──────── Extrait ────────
Lors de son procès en cour d'assises, elle est soutenue par Victor Hugo. Elle sera acquittée et restera dans l'histoire!
C'est toujours au 54 que Firmin Gémier mourut en 1933. Cet acteur marqué par les théories d'Antoine fut un de ces hommes qui œuvra pour un vrai théâtre populaire. Il est d'ailleurs le créateur du TNP (Théâtre National Populaire) en 1920.
Notons qu'il fut, comme Malraux le sera pour Jean Moulin l'organisateur du transfert de Jean Jaurès au Panthéon.
Le fils qu'il eut avec Mary Marquet, mourut au camp de Buchenwald en 1943.
Le 70 fut le domicile (1er étage) de la baronne Copens, de son vrai nom Stéphanie Marie Arnoult de Joyeuse. Elle fut une adversaire active du coup d'Etat du Prince Président en 1851 et elle réunit dans son appartement de la rue Blanche, le 2 décembre, une soixantaine d'opposants dont Victor Hugo, Arago, Edgar Quinet...
C'est aussi à cette adresse que vécut, après son exil, le patriote vénitien Daniele Manin (1804-1857) qui lutta contre les Autrichiens et fut chef de la République de Saint-Marc. Il mourra à Paris sans avoir vu se créer l'unité italienne pour laquelle il s'était engagé corps et âme. Une statue lui rend hommage à Venise.
Une rue de Paris, près des Buttes Chaumont, le rappelle à notre mémoire.
Au 72 a vécu presque toute sa vie Jules Garcin (1830-1896) violoniste, chef d'orchestre et compositeur. Il déménagea quelques années avant sa mort pour la rue Victor Massé voisine.
Il fut élève de maîtres célèbres comme Adolphe Adam et Ambroise Thomas. Premier prix de violon, il rejoignit l'orchestre de l'Opéra de paris où il fut ensuite chef d'orchestre.
Il est enterré au cimetière de Montmartre.
Toujours au 72 nous rencontrons un auteur dramatique, vaudevilliste à succès, bien oublié aujourd'hui : Paul Barré (1854-1910).
────────
### [Énoncé A]
Résumez en une ou deux phrases le paragraphe de l'extrait qui commence par « C'est toujours au 54 que Firmin Gémier », sans en perdre les faits principaux.
### [Énoncé B]
Quels numéros d'immeuble l'extrait cite-t-il ? Donnez-les tous.
### [Énoncé C]
Prolongez l'extrait sur les habitants de la rue Blanche en reprenant juste après sa dernière phrase.
Les enregistrements n'ont aucun lien avec l'extrait.
──────── Enregistrements fournis ────────
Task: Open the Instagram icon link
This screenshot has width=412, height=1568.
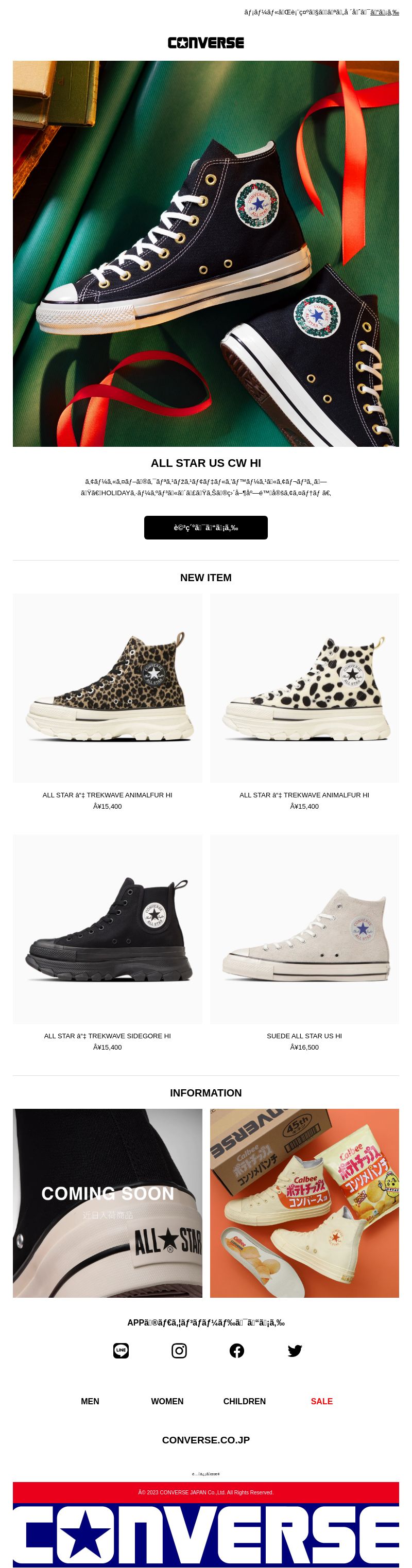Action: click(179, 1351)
────────
──────── Enregistrements fournis ────────
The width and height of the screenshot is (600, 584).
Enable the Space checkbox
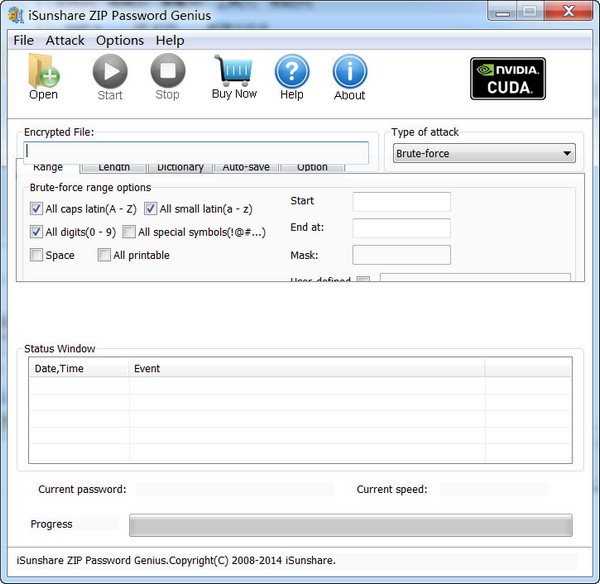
────────
### [Résultat final A]
Firmin Gémier, acteur influencé par les théories d'Antoine, mourut au 54 en 1933. Défenseur d'un vrai théâtre populaire, il fonda le TNP (Théâtre National Populaire) en 1920.

### [Résultat final B]
54, 70, 72

### [Résultat final C]
Il a écrit des livrets d'opérettes, des pièces qu'on pourrait appeler "de boulevard" dans lesquelles il aimait laisser libre cours à sa verve gauloise. Ce qui le rend un peu plus actuel, c'est le titre de sa première pièce, en 1877, "Les Gilets Jaunes"!
La façade du 75 porte une plaque, fait rarissime dans cette rue qui a pourtant abrité de nombreuses célébrités.
Cette plaque prend une valeur particulière car il est impossible de se recueillir sur la tombe d'une belle actrice qui a voulu donner son corps à la science et dont les cendres ont été dispersées dans la fosse commune du cimetière de Thiais.
Entrée à la Comédie Française, elle y a passé l'essentiel de sa vie professionnelle. Quand en 1966, elle la quitte c'est pour être professeur au Conservatoire et former de jeunes comédiens parmi lesquels Daniel Auteuil, Patrick Chesnais, Nicole Garcia, Sabine Azéma, Francis Huster...
Dans la Marseillaise de Renoir
Elle a connu une brillante carrière cinématographique sous la direction de quelques uns des grands cinéastes français (Renoir, Tourneur, Cayatte, René Clair).
Dans le Capitan de Hunebelle
Au 77 Edgar Degas eut un atelier de 1873 à 1876, une de ses nombreuses adresses à Montmartre. Ces années correspondent à une intense créativité du peintre.
Le 78, classé, est un des beaux immeubles de la rue. Il s'agit d'un hôtel particulier construit dans la deuxième moitié du XIXème siècle dans le style néo Renaissance par l'architecte Théodore Ballu, pour lui-même.
L'architecte qui est grand connaisseur de l'histoire de l'architecture et des styles, a laissé de nombreux témoignages à Paris de son talent et de son éclectisme.
Le "etc" de la plaque aurait pu être précisé par l'église Saint Ambroise, l'église Saint-Joseph, le beffroi de la mairie du Ier arrondissement entre Saint-Germain l'Auxerrois et la mairie construite par Hittorf, la restauration de la tour Saint-Jacques....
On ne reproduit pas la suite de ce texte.